Saved entries
[Start of Attachment]

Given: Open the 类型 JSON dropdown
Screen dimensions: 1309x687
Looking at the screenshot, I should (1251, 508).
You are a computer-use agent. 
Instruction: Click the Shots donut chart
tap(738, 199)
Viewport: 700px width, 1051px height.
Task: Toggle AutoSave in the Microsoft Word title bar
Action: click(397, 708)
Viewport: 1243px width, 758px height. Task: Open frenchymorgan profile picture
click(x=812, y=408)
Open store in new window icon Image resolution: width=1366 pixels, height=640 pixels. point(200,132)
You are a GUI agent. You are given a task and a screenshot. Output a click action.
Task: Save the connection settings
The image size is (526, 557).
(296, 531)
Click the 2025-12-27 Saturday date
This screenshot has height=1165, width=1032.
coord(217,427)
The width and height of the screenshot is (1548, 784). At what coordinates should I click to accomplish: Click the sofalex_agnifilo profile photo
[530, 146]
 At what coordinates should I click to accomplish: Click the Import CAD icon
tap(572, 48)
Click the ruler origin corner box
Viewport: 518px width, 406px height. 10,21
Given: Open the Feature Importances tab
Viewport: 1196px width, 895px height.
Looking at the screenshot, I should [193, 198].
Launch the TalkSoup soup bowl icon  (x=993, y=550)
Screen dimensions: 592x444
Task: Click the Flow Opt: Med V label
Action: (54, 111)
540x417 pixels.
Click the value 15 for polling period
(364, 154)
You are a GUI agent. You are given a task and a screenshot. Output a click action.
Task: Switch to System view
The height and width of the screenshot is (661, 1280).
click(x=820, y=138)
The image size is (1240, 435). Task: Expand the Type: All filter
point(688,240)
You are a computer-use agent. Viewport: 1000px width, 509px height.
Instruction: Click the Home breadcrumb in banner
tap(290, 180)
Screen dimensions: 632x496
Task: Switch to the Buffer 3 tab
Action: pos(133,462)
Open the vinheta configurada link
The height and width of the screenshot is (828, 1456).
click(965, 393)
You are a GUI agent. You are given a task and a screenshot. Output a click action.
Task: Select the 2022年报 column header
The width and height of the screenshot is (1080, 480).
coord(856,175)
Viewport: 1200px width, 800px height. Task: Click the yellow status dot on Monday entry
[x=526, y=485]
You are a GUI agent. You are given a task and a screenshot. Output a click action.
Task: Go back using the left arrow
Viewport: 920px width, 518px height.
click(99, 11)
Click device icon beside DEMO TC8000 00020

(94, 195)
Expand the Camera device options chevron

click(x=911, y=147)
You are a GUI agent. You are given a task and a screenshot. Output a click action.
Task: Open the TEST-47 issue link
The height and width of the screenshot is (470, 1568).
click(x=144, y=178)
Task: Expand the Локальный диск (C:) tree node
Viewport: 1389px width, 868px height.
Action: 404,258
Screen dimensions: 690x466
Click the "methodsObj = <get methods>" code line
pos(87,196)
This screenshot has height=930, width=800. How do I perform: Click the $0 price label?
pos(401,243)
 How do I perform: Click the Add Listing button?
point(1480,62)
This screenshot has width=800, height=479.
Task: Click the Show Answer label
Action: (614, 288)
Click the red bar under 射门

[End of Attachment]

TASK INSTRUCTIONS> A faithful copy of all the records is required.

RESULT OF THIS TASK>
Given: Open the 类型 JSON dropdown
Screen dimensions: 1309x687
Looking at the screenshot, I should (1251, 508).
You are a computer-use agent. 
Instruction: Click the Shots donut chart
tap(738, 199)
Viewport: 700px width, 1051px height.
Task: Toggle AutoSave in the Microsoft Word title bar
Action: click(397, 708)
Viewport: 1243px width, 758px height. Task: Open frenchymorgan profile picture
click(x=812, y=408)
Open store in new window icon Image resolution: width=1366 pixels, height=640 pixels. point(200,132)
You are a GUI agent. You are given a task and a screenshot. Output a click action.
Task: Save the connection settings
The image size is (526, 557).
(296, 531)
Click the 2025-12-27 Saturday date
This screenshot has height=1165, width=1032.
coord(217,427)
The width and height of the screenshot is (1548, 784). At what coordinates should I click to accomplish: Click the sofalex_agnifilo profile photo
[530, 146]
 At what coordinates should I click to accomplish: Click the Import CAD icon
tap(572, 48)
Click the ruler origin corner box
Viewport: 518px width, 406px height. 10,21
Given: Open the Feature Importances tab
Viewport: 1196px width, 895px height.
Looking at the screenshot, I should [193, 198].
Launch the TalkSoup soup bowl icon  (x=993, y=550)
Screen dimensions: 592x444
Task: Click the Flow Opt: Med V label
Action: (54, 111)
540x417 pixels.
Click the value 15 for polling period
(364, 154)
You are a GUI agent. You are given a task and a screenshot. Output a click action.
Task: Switch to System view
The height and width of the screenshot is (661, 1280).
click(x=820, y=138)
The image size is (1240, 435). Task: Expand the Type: All filter
point(688,240)
You are a computer-use agent. Viewport: 1000px width, 509px height.
Instruction: Click the Home breadcrumb in banner
tap(290, 180)
Screen dimensions: 632x496
Task: Switch to the Buffer 3 tab
Action: pos(133,462)
Open the vinheta configurada link
The height and width of the screenshot is (828, 1456).
click(965, 393)
You are a GUI agent. You are given a task and a screenshot. Output a click action.
Task: Select the 2022年报 column header
The width and height of the screenshot is (1080, 480).
coord(856,175)
Viewport: 1200px width, 800px height. Task: Click the yellow status dot on Monday entry
[x=526, y=485]
You are a GUI agent. You are given a task and a screenshot. Output a click action.
Task: Go back using the left arrow
Viewport: 920px width, 518px height.
click(99, 11)
Click device icon beside DEMO TC8000 00020

(94, 195)
Expand the Camera device options chevron

click(x=911, y=147)
You are a GUI agent. You are given a task and a screenshot. Output a click action.
Task: Open the TEST-47 issue link
The height and width of the screenshot is (470, 1568).
click(x=144, y=178)
Task: Expand the Локальный диск (C:) tree node
Viewport: 1389px width, 868px height.
Action: 404,258
Screen dimensions: 690x466
Click the "methodsObj = <get methods>" code line
pos(87,196)
This screenshot has height=930, width=800. How do I perform: Click the $0 price label?
pos(401,243)
 How do I perform: Click the Add Listing button?
point(1480,62)
This screenshot has width=800, height=479.
Task: Click the Show Answer label
Action: (614, 288)
Click the red bar under 射门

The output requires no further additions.